我知道它首先将第二个节点设置为forward. 然后它说current.next等于一个null节点previous。然后它说previous是现在current。最后current变成forward?
我似乎无法理解这一点以及它是如何逆转的。有人可以解释一下这是如何工作的吗?
您迭代地反转列表,并且始终正确反转区间 [head, previous] 中的列表(因此当前是第一个未正确设置其链接的节点)。在每个步骤中,您都执行以下操作:
如果您对所有节点都这样做,您可以证明(例如通过归纳)列表将被正确反转。
代码只是遍历列表并反转链接,直到它到达前一个尾部,它作为新的头部返回。
前:
Node 1 (Head) -> Node 2 -> Node 3 -> Node 4 (Tail) -> null
后:
null <- Node 1 (Tail) <- Node 2 <- Node 3 <- Node 4 (Head)
public Node getLastNode()
{
if(next != null)
return next.getLastNode();
else
return this;
}
public Node reverse(Node source)
{
Node reversed = source.getLastNode();
Node cursor = source;
while(cursor != reversed)
{
reversed.addNodeAfter(cursor.getInfo());
cursor = cursor.getNodeAfter();
}
source = reversed;
return source;
}
我称之为“樱桃采摘”。这个想法是最小化掉期的数量。交换发生在近索引和远索引之间。这是一个twp-pass算法。
(Odd length) A -> B -> C -> D -> E
(Even length) A -> B -> C -> D
Pre-Condition: N >= 2
Pass 1: Count N, the number of elements
Pass 2:
for(j=0 -> j<= (N/2 -1))
{
swap(j, (N-1)-j)
}
示例 1:
For above Odd length list, N = 5 and there will be two swaps
when j=0, swap(0, 4) // Post swap state: E B C D A
when j=1, swap(1, 3) // Post swap state: E D C B A
The mid point for odd length lists remains intact.
示例 2:
For above Even length list, N = 4 and there will be two swaps
when j=0, swap(0, 3) // Post swap state: D B C A
when j=1, swap(1, 2) // Post swap state: D C B A
考虑它的最简单方法是这样思考:
图表:
最初:
Original List -> 1 2 3 4 5
New List -> null
第一次迭代
Original List -> 1 2 3 4 5
New List -> 1->null [head shifted to left, now newHead contains 1 and points to null]
第二次迭代
Original List -> 1 2 3 4 5
New List -> 2-> 1->null [head shifted to left, now newHead contains 2 and points to next node which is 1]
第三次迭代
Original List -> 1 2 3 4 5
New List ->3 -> 2-> 1->null [head shifted to left, now newHead contains 2 and points to next node which is 1]
现在它一直循环到最后。
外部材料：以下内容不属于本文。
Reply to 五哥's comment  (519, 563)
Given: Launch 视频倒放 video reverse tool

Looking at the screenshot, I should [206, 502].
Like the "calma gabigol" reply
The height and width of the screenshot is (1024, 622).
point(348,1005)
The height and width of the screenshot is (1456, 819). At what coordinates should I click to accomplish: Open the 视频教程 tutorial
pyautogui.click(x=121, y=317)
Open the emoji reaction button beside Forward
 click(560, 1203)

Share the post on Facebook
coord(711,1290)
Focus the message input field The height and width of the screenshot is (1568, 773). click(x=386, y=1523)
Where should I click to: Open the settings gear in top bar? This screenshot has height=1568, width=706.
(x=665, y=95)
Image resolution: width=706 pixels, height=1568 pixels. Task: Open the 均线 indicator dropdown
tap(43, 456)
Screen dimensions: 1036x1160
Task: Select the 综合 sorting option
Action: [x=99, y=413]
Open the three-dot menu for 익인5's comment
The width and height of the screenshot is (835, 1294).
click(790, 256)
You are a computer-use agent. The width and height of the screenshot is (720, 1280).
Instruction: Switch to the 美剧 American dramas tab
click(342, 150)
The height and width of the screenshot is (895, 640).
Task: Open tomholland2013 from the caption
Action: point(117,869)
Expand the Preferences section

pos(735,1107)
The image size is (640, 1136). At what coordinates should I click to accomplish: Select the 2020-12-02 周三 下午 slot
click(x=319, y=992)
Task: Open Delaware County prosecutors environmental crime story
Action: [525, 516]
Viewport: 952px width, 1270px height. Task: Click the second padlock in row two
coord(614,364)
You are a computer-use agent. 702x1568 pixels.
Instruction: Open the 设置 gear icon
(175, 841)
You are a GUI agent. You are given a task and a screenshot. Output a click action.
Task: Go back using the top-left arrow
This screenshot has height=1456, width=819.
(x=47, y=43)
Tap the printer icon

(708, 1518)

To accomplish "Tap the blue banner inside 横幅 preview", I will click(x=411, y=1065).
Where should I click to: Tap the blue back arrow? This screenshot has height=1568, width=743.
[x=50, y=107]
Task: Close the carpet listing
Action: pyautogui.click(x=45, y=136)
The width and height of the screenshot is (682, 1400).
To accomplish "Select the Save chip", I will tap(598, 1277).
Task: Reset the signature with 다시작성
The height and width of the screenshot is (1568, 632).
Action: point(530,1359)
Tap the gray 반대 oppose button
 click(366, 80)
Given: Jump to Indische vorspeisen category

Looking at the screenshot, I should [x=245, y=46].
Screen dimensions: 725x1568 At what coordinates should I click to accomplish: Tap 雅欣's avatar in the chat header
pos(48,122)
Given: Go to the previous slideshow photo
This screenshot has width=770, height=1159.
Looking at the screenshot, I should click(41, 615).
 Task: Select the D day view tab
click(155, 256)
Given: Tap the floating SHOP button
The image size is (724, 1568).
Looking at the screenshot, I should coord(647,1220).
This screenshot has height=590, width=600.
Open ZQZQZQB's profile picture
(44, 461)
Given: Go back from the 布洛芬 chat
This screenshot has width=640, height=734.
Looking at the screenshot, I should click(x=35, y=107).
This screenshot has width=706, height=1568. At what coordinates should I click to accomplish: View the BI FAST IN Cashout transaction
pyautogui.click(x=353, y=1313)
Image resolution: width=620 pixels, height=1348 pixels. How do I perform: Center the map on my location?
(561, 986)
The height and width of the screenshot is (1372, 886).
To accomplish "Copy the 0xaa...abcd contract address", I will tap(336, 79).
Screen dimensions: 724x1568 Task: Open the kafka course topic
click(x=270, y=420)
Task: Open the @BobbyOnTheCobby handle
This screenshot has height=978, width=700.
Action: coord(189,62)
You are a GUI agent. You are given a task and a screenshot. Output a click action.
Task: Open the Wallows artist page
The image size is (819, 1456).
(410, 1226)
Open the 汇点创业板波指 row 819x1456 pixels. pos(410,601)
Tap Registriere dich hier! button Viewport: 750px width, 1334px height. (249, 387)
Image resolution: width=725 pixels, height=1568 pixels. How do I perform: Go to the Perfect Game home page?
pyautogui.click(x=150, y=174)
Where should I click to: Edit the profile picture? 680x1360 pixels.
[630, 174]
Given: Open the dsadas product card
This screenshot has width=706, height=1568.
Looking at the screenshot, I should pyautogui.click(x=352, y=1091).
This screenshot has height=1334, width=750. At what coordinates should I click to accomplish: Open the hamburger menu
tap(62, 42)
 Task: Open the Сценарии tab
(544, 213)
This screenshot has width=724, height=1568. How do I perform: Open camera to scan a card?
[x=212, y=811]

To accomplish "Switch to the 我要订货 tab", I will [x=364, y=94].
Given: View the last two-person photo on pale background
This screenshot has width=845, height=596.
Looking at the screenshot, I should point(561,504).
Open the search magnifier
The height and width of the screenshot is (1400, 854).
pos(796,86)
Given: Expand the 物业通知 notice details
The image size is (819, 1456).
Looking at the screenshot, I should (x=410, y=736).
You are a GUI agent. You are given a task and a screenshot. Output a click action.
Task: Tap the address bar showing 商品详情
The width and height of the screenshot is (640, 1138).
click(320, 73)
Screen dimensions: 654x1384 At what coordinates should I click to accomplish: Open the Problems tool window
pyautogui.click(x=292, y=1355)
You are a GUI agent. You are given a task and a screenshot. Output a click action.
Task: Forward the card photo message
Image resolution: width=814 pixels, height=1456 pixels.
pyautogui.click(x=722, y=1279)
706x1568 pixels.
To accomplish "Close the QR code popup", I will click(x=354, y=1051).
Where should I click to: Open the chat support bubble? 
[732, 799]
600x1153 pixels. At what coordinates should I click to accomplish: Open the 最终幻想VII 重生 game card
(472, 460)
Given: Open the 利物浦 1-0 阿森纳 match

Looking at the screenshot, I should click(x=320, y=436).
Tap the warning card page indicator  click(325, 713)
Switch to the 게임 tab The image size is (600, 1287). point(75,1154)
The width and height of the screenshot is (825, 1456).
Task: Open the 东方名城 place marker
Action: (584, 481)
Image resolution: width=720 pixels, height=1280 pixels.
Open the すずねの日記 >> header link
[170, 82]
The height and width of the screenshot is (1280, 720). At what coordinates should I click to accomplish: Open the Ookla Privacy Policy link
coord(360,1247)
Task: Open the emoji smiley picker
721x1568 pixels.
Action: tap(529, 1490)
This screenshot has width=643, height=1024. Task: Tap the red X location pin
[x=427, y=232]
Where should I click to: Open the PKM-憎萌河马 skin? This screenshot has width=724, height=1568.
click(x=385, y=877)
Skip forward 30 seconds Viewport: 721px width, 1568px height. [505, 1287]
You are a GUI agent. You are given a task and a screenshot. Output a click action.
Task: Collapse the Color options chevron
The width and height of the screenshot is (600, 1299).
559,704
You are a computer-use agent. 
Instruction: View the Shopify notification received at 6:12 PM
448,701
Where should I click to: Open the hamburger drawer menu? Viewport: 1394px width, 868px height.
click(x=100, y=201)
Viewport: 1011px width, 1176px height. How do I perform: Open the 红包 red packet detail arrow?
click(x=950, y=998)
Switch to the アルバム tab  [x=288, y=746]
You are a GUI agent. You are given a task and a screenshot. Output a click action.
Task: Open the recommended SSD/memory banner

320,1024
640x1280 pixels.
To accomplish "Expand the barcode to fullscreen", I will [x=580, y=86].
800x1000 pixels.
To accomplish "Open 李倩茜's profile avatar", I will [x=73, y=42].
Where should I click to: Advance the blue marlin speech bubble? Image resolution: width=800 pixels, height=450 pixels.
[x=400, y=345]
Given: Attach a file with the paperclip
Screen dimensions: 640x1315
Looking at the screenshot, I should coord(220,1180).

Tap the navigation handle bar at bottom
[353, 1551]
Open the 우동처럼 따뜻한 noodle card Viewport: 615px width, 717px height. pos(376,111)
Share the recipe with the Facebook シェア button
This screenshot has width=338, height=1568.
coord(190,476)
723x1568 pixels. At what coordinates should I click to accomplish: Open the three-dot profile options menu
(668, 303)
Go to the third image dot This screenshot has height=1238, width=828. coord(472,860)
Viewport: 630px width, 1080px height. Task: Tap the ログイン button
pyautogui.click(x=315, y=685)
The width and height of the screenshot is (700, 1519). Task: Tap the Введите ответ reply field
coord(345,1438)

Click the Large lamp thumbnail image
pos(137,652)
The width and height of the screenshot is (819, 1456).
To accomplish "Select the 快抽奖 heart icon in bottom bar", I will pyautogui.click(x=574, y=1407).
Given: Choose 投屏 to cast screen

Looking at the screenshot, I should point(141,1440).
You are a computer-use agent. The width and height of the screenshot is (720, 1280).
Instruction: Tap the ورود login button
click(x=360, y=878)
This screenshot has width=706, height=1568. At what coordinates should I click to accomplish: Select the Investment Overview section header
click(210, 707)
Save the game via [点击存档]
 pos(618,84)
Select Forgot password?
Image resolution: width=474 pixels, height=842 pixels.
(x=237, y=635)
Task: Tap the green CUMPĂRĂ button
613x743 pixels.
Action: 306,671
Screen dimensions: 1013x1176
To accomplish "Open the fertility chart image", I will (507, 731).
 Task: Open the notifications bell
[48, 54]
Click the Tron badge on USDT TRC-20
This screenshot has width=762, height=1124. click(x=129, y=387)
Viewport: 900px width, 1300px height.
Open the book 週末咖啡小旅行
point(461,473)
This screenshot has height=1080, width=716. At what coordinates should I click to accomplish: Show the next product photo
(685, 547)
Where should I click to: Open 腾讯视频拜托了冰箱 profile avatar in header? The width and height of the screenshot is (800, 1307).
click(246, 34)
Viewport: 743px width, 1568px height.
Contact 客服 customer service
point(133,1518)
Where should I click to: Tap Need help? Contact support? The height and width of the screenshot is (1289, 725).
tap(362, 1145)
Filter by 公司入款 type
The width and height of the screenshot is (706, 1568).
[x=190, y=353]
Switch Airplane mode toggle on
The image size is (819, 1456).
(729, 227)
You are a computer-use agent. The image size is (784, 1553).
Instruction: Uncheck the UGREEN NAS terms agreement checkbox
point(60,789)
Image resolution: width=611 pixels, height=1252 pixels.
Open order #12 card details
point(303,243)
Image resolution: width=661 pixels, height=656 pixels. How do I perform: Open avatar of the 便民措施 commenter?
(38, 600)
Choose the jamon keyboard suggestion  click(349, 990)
所以最后新的列表变成了:
New List-> 5 -> 4 -> 3 -> 2 -> 1 -> null
相同的代码应该是这样的(使其易于理解):
/**
* Definition for singly-linked list.
* public class ListNode {
* int val;
* ListNode next;
* ListNode(int x) { val = x; }
* }
*/
public ListNode reverseList(ListNode head) {
if(head == null) {
return null;
}
if(head.next == null) {
return head;
}
ListNode current = head;
ListNode previous = new ListNode(head.val);
previous.next = null;
while(current.next != null) {
current = current.next;
previous = addBeforeHead(current, previous);
}
return previous;
}
private ListNode addBeforeHead(ListNode node, ListNode head) {
if (node == null) return null;
ListNode temp = new ListNode(node.val);
temp.next = head;
head = temp;
return head;
}
list_t *reverse(list_t *a)
{
list_t *progress = NULL;
while(a)
{
list_t *b; //b is only a temporary variable (don't bother focusing on it)
b = a->next;
a->next = progress; // Because a->next is assigned to another value,
// we must first save a->next to a different
// variable (to be able to use it later)
progress = a; // progress is initially NULL (so a->next = NULL
// (because it is the new last element in the list))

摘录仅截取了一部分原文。